= Biosolarization =

Soil fumigation alternative process

Biosolarization is an alternative technology to soil fumigation used in agriculture. It is closely related to biofumigation and soil solarization, or the use of solar power to control nematodes, bacteria, fungi and other pests that damage crops.

In solarization, the soil is mulched and covered with a tarp to trap solar radiation and heat the soil to a temperature that kills pests. Biosolarization adds the use of organic amendments or compost to the soil before it is covered with plastic, which speeds up the solarization process by decreasing the soil treatment time through increased microbial activity.

Research conducted in Spain on the use of biosolarization in strawberry fruit production has shown it to be a sustainable and cost effective option.

The practice of biosolarization is being used among small agricultural operations in California.
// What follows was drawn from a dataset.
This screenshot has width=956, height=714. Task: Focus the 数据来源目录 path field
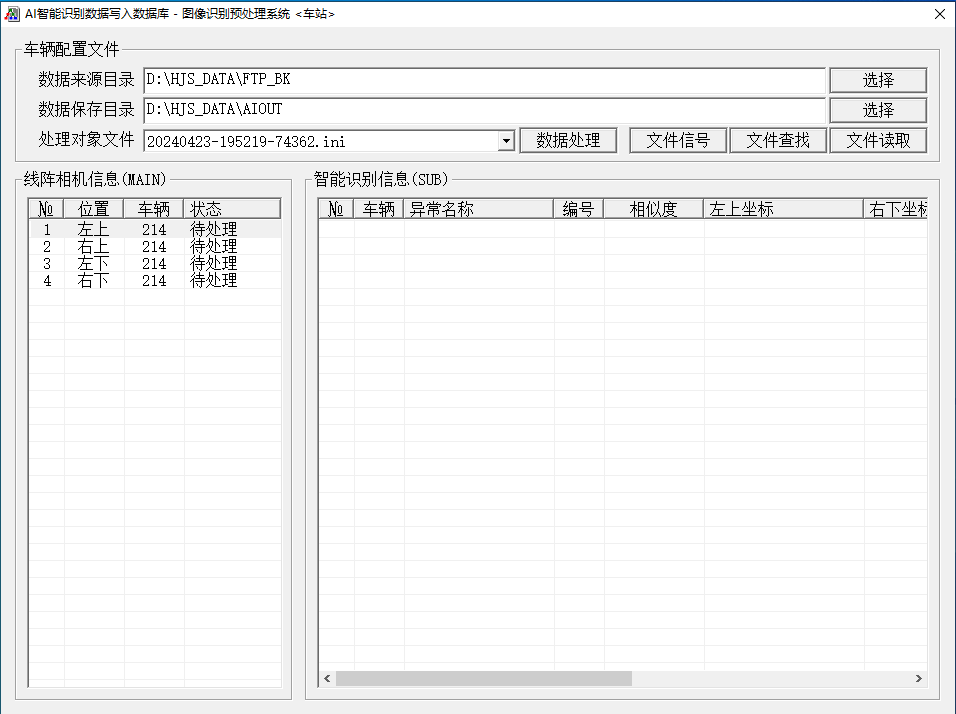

Biosolarization is a growing practice in response to the need for methods for organic soil solarization. The option for more widespread use of biosolarization is being studied by researchers at the Western Center for Agricultural Health and Safety at the University of California, Davis in order to validate the effectiveness of biosolarization in commercial agriculture in California, where it has the potential to greatly reduce the use of conventional fumigants. Biosolarization can also use as organic waste management practice. Recent studies showed the potential of food industrial residues as soil amendments that can improve the efficiency of biosolarization.